A report by Bit9 explains that it is not simply the ubiquity of Java that is the problem, it is the failure of companies to control their Java installations. According to the report, the average organization has more than 50 versions of Java installed across its user base – and one in twenty companies have more than 100 versions. This is partly because installing a new version does not automatically remove the old version – but the effect is that attackers can determine and attack the oldest and most vulnerable version.
Furthermore, patching is not the same as upgrading; and companies are still failing in both areas. Eighty-two percent of companies still use Java 6, which is the version with the most known reported vulnerabilities.
Harry Sverdlove, Bit9's CTO, explained the problems. “For the past 15 years or so," he said, "IT administrators have been under the misperception that updating Java would address its security issues. They have been told that to improve security, they should continuously and aggressively deploy Java updates on all of their endpoints." But, he added, updating is not the same as upgrading. Until very recently, those updates have failed to deliver the promised security upgrade because they have not removed the older, highly vulnerable versions of Java they were intended to replace. "As a result," explained Sverdlove, "most organizations have multiple versions of Java on their endpoints, including some that were released at the same time as Windows 95."

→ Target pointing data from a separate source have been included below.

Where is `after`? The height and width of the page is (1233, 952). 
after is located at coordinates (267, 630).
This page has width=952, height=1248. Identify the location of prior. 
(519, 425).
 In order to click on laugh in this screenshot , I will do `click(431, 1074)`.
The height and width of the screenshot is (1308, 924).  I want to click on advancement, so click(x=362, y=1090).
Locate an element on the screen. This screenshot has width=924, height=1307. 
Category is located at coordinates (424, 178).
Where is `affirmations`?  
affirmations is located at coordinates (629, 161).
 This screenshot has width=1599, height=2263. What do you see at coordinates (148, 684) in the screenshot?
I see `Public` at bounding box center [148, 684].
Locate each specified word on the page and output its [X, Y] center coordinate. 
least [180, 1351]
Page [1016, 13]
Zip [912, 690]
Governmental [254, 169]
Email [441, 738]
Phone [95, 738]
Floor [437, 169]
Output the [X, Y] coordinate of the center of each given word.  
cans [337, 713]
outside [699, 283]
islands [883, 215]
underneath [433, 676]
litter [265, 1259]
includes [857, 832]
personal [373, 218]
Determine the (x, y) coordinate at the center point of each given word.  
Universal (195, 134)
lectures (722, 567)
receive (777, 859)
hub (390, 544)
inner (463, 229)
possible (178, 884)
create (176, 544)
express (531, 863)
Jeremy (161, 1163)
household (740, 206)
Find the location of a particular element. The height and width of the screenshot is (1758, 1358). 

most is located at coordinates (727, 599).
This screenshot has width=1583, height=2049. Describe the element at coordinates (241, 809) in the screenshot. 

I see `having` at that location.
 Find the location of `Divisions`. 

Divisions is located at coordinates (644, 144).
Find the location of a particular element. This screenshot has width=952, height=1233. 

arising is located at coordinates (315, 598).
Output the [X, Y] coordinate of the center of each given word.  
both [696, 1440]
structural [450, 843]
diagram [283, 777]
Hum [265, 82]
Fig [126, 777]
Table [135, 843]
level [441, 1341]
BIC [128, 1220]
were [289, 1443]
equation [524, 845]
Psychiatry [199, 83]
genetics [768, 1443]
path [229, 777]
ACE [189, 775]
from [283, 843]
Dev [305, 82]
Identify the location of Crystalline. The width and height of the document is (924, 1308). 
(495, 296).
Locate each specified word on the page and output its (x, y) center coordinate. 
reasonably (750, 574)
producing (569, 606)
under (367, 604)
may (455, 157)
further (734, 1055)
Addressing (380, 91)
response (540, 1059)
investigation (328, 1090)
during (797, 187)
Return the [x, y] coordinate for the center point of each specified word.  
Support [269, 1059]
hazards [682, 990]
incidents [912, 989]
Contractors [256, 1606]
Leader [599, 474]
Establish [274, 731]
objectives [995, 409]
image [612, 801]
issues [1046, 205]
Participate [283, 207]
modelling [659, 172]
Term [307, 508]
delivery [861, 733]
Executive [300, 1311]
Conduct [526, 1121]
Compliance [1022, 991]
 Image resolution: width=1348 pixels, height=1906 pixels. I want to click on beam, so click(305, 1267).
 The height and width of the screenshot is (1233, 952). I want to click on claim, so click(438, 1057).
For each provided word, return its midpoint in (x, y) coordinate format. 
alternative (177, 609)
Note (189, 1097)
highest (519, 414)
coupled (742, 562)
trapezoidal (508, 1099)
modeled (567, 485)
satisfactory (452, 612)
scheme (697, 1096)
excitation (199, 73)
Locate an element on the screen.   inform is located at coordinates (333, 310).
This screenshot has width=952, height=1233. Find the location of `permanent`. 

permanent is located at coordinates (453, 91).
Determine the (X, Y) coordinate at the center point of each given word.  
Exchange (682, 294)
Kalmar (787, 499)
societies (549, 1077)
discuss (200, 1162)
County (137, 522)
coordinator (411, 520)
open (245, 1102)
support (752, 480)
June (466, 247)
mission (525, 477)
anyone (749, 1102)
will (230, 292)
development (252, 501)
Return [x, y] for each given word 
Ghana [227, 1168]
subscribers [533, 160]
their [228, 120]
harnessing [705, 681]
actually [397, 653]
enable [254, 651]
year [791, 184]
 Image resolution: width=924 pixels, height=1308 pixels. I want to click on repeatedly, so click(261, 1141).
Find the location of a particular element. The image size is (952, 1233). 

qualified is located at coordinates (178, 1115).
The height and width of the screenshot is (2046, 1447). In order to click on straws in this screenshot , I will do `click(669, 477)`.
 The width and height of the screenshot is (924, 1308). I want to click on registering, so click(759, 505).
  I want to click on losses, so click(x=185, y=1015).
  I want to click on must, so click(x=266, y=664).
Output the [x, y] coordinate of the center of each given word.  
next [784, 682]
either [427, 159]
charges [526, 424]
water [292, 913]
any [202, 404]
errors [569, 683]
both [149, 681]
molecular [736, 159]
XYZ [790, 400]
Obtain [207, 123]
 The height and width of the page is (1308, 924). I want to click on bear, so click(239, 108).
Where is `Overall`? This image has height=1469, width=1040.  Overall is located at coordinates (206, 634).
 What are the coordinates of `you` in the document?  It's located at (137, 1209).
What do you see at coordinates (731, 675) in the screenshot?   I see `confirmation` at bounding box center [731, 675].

Bit9 recommends that companies should take an inventory of all Java versions installed across the company; determine whether the older versions are actually needed, and whether any is needed in the browser at all; and then actually enforce those decisions. "Many enterprises appear to be choosing to remove Java from their environments," concludes the report, "and the facts in this report underscore the rationale for doing so."
With perfect timing and additional irony, Polish Java researcher Adam Gowdiak has reported his latest vulnerability discovery: but this time it's an old attack possible in the latest version. Yesterday he announced on the Full Disclosure mailing list, it is "possible to implement a very classic attack against Java VM. What's in particular interesting is that the attack itself has been in the public knowledge for at least 10+ years."
In a scathing attack against Oracle, he explained, "We discovered yet another indication that new Reflection API introduced into Java SE 7 was not a subject to a thorough security review (if any). [The flaw is] one of those risks one should protect against in the first place when new features are added to Java at the core VM level."